20. The method of claim 15, wherein administration of the anti-TNFR25 antibody inhibits generation of antigen specific Treg cells induced by CD103+ dendritic cells.

21. The method of claim 15, wherein a specific antigen comprises at least one of: viral antigen(s), tumor antigen(s), parasitic antigen(s), bacterial antigen(s), protozoan antigen(s) or combinations thereof.

22. A method of preventing or treating cancer, comprising:

administering to a patient in need thereof, a tumor antigen, an anti-TNFR25 antibody; and,

preventing or treating cancer.

23. The method of claim 22, wherein a tumor antigen is derived from a patient tumor comprising at least one of: tumor cell, tumor cell membranes, tumor proteins, tumor nucleic acids or combinations thereof.

24. The method of claim 22, wherein the tumor antigen comprises a tumor vaccine.

25. The method of claim 22, wherein the anti-TNFR25 antibody is administered in conjunction, prior to or after administration of a tumor antigen or vaccine.

26. A method of prevent or treating a disease caused by a biological agent, comprising:

administering to a patient in need thereof, a vaccine or a biological agent antigen, an anti-TNFR25 antibody; and,

prevent or treating a disease caused by a biological agent.

27. The method of claim 26, wherein a biological agent antigen comprising at least one of:

viral antigen(s), tumor antigen(s), parasitic antigen(s), bacterial antigen(s), protozoan antigen(s) or combinations thereof.

28. The method of claim 26, wherein a biological agent antigen comprises a viral vaccine.

29. The method of claim 28, wherein the viral vaccine is an HIV vaccine.

30. The method of claim 26, wherein the anti-TNFR25 antibody is administered in conjunction, prior to or after administration of a biological agent antigen or vaccine.

31. A method of enhancing an antigen specific immune response in vivo, comprising:

administering to a patient in need thereof, an antigen, a TNFR25 agonist; and,

enhancing the antigen specific immune response in vivo.

32. The method of claim 31, wherein an antigen specific immune response activates immune cells comprising: antigen presenting cells, T cells, B cells and natural killer cells.
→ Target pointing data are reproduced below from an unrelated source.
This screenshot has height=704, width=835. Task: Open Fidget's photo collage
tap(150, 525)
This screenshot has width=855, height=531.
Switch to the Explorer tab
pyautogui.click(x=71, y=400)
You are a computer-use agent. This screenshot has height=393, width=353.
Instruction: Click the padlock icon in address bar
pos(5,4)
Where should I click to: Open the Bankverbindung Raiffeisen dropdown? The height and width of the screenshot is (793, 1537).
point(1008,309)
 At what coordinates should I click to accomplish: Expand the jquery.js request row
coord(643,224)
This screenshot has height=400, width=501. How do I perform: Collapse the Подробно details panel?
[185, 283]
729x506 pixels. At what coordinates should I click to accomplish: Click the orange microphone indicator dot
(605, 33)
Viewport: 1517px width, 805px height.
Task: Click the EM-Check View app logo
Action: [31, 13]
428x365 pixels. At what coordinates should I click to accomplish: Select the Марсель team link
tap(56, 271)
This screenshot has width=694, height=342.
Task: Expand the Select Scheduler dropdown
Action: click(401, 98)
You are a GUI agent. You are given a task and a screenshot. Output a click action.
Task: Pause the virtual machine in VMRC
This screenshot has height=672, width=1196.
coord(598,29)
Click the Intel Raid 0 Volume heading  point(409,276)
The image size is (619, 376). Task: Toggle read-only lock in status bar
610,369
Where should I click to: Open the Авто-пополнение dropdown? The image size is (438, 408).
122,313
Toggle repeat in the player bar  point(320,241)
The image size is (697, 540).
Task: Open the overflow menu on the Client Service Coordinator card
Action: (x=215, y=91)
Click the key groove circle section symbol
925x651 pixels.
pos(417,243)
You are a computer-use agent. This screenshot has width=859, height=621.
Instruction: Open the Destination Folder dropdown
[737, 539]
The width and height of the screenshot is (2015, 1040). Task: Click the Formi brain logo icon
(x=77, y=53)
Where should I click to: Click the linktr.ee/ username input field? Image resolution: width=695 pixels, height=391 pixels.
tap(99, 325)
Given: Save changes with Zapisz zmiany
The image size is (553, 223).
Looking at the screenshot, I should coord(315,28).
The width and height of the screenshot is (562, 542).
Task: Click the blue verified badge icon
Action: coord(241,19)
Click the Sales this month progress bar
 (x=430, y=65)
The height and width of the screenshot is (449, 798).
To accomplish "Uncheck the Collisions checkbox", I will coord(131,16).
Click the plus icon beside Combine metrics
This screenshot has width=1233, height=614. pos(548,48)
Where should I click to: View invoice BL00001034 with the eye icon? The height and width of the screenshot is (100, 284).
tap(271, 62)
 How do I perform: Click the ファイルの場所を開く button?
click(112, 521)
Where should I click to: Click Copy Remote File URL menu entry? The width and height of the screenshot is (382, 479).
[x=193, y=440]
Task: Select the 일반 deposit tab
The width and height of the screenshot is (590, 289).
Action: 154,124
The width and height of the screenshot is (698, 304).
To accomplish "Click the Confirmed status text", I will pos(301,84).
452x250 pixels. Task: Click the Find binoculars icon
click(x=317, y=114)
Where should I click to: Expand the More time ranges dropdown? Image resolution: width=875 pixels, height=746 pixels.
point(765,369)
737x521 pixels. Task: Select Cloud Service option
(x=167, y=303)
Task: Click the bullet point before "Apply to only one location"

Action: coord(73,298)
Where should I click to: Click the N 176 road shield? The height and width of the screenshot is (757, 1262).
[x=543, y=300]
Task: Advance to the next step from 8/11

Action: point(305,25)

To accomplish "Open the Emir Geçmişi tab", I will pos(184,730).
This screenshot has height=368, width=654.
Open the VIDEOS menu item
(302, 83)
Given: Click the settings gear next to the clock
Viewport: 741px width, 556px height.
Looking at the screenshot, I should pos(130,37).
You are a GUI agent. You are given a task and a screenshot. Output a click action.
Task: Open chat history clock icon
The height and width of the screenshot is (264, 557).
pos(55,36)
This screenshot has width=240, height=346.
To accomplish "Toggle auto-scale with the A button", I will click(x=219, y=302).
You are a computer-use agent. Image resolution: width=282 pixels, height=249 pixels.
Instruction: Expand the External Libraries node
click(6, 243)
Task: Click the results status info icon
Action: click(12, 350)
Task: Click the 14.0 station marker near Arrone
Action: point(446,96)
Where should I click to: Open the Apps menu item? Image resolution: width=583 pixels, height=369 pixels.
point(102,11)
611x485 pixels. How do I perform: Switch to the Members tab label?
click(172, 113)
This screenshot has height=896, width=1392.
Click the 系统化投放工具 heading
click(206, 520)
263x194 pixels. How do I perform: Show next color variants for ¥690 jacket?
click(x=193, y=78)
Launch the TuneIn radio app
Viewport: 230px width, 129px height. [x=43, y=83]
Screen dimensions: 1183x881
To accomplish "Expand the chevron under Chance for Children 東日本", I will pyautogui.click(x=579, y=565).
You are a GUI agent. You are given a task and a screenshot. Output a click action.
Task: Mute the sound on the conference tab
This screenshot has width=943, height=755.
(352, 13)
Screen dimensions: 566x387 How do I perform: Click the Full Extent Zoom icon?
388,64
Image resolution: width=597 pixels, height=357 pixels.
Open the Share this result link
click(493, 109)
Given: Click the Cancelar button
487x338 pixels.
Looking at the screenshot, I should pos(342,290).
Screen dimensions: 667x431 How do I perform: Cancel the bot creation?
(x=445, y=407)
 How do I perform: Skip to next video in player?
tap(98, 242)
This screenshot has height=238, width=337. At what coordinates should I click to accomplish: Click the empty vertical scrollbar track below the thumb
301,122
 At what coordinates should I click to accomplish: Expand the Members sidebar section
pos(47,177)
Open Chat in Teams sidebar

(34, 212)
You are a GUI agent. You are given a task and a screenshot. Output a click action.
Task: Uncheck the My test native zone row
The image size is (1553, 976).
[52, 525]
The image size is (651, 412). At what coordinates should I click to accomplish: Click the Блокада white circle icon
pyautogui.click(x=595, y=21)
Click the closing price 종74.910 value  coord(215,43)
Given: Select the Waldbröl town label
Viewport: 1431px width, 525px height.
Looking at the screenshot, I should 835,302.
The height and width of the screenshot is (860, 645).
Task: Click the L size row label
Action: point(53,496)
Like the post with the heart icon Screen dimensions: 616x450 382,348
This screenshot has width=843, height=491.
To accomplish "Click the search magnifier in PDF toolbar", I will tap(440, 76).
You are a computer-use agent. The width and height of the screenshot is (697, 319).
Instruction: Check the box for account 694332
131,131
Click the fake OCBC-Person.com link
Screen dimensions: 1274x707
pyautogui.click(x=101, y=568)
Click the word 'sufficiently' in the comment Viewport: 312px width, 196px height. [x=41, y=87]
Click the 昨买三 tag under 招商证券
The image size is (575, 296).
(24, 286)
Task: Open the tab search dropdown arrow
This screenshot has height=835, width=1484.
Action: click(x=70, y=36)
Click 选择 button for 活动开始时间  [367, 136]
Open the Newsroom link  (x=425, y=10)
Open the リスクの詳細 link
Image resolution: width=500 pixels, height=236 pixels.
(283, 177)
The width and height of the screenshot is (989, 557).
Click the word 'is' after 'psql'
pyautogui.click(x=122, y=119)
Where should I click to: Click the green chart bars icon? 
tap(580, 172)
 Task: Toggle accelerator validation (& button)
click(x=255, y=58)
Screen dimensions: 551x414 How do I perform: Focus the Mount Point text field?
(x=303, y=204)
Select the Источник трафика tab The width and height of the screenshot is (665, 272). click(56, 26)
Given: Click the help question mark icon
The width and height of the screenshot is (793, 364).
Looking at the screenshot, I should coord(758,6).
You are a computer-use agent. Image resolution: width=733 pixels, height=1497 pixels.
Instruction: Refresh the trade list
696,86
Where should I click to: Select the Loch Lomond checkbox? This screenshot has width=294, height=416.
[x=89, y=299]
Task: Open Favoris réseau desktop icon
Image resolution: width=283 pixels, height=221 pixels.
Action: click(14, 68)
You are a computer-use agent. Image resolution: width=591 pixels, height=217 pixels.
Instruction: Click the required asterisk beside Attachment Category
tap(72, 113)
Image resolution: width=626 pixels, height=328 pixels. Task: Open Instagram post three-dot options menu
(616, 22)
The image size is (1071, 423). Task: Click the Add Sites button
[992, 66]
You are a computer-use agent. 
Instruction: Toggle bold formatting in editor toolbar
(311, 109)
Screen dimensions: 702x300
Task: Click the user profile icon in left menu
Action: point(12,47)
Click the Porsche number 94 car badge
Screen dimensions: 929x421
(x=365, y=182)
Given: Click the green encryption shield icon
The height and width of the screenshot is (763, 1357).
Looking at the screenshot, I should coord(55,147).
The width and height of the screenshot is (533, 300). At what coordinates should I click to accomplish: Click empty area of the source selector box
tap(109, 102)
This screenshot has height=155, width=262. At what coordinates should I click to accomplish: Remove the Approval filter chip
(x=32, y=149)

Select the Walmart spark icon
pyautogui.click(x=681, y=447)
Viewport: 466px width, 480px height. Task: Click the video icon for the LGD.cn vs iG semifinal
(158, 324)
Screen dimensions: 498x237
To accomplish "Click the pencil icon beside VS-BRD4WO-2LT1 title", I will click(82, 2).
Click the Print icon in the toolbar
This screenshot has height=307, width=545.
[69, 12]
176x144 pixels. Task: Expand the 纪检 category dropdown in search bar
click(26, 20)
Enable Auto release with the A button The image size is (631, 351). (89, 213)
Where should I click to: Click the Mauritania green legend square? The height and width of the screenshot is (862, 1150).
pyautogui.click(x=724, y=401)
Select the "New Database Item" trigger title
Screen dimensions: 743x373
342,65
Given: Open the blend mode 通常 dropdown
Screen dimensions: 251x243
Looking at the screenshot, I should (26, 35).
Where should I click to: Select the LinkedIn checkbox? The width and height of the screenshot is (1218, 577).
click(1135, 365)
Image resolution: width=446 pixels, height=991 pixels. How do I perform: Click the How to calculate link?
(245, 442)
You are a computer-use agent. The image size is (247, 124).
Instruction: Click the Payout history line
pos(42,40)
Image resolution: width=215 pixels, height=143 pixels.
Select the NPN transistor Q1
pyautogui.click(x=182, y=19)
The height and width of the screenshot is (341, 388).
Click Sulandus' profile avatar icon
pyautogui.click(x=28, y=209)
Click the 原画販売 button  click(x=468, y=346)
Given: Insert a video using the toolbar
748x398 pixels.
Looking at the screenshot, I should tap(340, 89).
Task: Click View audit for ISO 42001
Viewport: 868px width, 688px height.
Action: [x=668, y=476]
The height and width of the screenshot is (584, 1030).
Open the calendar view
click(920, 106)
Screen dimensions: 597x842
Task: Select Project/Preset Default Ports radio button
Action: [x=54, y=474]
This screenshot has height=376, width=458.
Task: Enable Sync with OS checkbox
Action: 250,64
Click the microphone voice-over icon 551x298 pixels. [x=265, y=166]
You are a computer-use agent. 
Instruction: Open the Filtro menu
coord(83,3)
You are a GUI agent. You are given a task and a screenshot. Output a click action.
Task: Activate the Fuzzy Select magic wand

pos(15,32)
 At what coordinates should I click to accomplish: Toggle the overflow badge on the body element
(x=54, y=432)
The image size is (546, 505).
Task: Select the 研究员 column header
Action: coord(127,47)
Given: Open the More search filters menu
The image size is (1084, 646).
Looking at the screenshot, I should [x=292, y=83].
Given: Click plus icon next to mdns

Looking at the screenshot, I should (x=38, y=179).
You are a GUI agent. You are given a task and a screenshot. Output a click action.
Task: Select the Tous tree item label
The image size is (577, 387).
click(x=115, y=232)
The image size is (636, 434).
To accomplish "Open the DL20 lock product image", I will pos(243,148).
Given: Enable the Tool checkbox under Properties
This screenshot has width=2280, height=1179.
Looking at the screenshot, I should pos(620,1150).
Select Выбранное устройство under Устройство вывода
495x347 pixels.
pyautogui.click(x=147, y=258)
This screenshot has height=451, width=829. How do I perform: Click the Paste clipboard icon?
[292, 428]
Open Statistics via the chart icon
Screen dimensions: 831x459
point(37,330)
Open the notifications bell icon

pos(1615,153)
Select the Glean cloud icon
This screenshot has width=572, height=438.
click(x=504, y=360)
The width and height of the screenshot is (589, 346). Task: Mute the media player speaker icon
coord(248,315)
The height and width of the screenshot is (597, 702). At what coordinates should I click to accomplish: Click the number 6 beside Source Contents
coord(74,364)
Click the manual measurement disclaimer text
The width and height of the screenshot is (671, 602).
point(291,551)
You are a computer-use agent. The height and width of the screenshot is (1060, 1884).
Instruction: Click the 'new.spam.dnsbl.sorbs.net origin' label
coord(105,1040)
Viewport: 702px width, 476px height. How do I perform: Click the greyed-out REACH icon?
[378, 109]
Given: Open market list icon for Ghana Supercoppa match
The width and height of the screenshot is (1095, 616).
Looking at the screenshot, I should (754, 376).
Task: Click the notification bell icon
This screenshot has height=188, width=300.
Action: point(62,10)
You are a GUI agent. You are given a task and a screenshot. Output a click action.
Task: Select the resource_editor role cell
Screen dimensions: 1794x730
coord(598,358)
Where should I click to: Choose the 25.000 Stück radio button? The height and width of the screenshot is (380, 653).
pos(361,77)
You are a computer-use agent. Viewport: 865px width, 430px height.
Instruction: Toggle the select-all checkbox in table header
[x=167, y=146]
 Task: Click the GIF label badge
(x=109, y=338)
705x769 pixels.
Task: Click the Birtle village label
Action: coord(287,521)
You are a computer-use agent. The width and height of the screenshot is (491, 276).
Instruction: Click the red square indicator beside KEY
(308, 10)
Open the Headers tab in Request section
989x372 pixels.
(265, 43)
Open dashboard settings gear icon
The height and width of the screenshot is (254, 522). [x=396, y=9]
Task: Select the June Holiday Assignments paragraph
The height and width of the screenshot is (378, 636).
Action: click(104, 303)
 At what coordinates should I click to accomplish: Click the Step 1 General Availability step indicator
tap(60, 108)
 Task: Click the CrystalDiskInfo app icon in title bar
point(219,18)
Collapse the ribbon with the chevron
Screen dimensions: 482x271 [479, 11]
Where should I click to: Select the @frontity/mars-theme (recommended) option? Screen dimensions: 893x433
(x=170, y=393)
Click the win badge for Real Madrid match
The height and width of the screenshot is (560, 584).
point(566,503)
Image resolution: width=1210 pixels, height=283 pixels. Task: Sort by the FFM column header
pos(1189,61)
33. The method of claim 31, wherein the TNFR25 agonist is an anti-TNFR25 antibody.

34. The method of claim 31, wherein the administration of an anti-TNFR25 antibody enhances an immune response to a specific antigen as compared to the antigen specific immune response in the absence of the anti-TNFR25 antibody.

35. The method of claim 31, wherein administration of the anti-TNFR25 antibody inhibits generation of antigen specific Treg cells induced by CD103+ dendritic cells.

36. The method of claim 31, wherein a specific antigen comprises at least one of: viral antigen(s), tumor antigen(s), parasitic antigen(s), bacterial antigen(s), protozoan antigen(s) or combinations thereof.